People have said that Thorpe faithfully captures the intricacies of the French language, but I wasn’t prepared for this!


And they didn’t even use google translate.

I just downloaded a Project Gutenberg copy of Psmith, Journalist by Wodehouse, and so far it’s an excellent transcription. I’ve noticed only 2 or 3 minor copy editing issues half way through.


I’ve been reading Umberto Eco’s Ur Fascism.

available here assuming that it’s a true and accurate copy of the original NYRB article. Most readers these days use the abbreviated form “Eternal Fascism: Fourteen Ways of Looking at a Blackshirt” since it purports to answer the age old problem of how to label Trump and the Republicans as fascists-- and therefore as evil. I prefer the longer version, since it’s wittier.
The first “tell tale sign” reads:

The first feature of Ur-Fascism is the cult of tradition.

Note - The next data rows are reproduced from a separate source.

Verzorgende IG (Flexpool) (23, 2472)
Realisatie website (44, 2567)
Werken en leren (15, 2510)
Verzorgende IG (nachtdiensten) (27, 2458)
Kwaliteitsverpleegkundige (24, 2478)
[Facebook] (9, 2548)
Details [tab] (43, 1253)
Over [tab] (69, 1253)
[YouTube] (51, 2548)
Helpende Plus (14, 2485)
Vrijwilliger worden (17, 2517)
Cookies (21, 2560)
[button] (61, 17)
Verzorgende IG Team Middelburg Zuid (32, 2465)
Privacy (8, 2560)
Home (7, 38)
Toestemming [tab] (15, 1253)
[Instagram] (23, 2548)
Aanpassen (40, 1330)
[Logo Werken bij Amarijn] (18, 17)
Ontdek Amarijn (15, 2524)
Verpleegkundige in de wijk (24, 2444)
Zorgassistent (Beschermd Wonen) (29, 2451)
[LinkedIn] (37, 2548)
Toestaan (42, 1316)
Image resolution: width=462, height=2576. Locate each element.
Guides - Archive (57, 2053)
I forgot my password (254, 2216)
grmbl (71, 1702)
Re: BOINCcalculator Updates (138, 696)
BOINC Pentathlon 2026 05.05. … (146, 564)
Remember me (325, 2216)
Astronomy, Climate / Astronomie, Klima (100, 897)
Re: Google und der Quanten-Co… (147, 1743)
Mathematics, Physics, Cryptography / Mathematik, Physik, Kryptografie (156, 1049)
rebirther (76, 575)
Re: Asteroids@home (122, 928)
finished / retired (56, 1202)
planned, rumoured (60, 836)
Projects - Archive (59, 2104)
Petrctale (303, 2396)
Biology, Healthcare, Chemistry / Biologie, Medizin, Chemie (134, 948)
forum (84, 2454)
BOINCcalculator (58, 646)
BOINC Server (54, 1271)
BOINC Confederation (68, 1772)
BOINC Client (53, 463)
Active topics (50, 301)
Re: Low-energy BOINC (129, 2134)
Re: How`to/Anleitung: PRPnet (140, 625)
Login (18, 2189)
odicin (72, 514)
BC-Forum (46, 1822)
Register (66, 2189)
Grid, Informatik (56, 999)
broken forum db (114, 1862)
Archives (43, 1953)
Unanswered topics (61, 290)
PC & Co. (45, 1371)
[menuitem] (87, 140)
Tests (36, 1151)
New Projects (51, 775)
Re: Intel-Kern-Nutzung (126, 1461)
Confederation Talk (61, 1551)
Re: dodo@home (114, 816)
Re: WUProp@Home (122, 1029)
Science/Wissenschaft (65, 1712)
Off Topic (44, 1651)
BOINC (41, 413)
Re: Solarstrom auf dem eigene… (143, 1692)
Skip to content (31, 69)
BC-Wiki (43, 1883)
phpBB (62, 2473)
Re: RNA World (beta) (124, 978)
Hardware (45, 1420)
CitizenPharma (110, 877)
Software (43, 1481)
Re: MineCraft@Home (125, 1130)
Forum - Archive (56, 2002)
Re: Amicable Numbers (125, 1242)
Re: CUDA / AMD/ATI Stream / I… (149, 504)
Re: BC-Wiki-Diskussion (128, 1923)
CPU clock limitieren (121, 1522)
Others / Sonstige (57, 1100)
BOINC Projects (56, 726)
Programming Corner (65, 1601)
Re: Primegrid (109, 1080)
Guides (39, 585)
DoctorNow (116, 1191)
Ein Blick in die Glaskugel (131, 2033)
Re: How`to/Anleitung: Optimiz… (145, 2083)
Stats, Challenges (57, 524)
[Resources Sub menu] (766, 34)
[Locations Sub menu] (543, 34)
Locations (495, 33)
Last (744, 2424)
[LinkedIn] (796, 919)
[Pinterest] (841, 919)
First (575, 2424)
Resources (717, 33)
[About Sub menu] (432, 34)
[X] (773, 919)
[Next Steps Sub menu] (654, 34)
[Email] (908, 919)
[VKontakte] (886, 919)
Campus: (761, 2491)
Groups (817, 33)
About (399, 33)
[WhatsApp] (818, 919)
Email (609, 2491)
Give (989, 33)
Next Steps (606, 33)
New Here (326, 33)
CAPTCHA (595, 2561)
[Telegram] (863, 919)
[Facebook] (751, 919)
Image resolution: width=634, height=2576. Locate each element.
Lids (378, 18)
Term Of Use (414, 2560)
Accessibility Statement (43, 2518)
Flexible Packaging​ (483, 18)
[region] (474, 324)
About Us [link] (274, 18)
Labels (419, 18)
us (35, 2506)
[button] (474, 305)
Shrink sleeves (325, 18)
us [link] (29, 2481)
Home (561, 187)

This statement has been taken to describe, and thus condemn the practice of erecting monuments across the south in the nineteen twenties and nineteen fifties. It constructs a mythology of the past and seeks to venerate it.

Superficially, this seems a reasonable metaphor. At the same time, I’m skeptical. It’s reasonable to assume that Eco’s purpose was not merely semiotic-- he states that

We must keep alert, so that the sense of these words will not be forgotten again. Ur-Fascism is still around us, sometimes in plainclothes. It would be so much easier, for us, if there appeared on the world scene somebody saying, “I want to reopen Auschwitz, I want the Black Shirts to parade again in the Italian squares.” Life is not that simple. Ur-Fascism can come back under the most innocent of disguises. Our duty is to uncover it and to point our finger at any of its new instances – every day, in every part of the world.

and the existence of fore shortened version Eternal Fascism:
Fourteen Ways of Looking at a Blackshirt
– (perhaps a joking allusion to thirteen ways of looking at a blackbird)-- reinforces the prescriptivist theme.

But it’s worth pointing out that the practice of putting up statues to reinforce pseudohistorical myth was fairly common in countries which weren’t fascist.

This eats into the specificity of Eco’s guide. (Howard Zinn, and some marxist historians would probably argue that the fascist regimes borrowed elements from the United States to build up their ideological foundations-- including, perhaps, this school of monument statuary.

It might be more useful to inquire into whether cult of tradition is a calque that means something more specific in the Italian, or in Roman catholicism.

It’s not straightforward-- Eco suggests that it is strange.

If you browse in the shelves that, in American bookstores, are labeled as New Age, you can find there even Saint Augustine who, as far as I know, was not a fascist. But combining Saint Augustine and Stonehenge – that is a symptom of Ur-Fascism.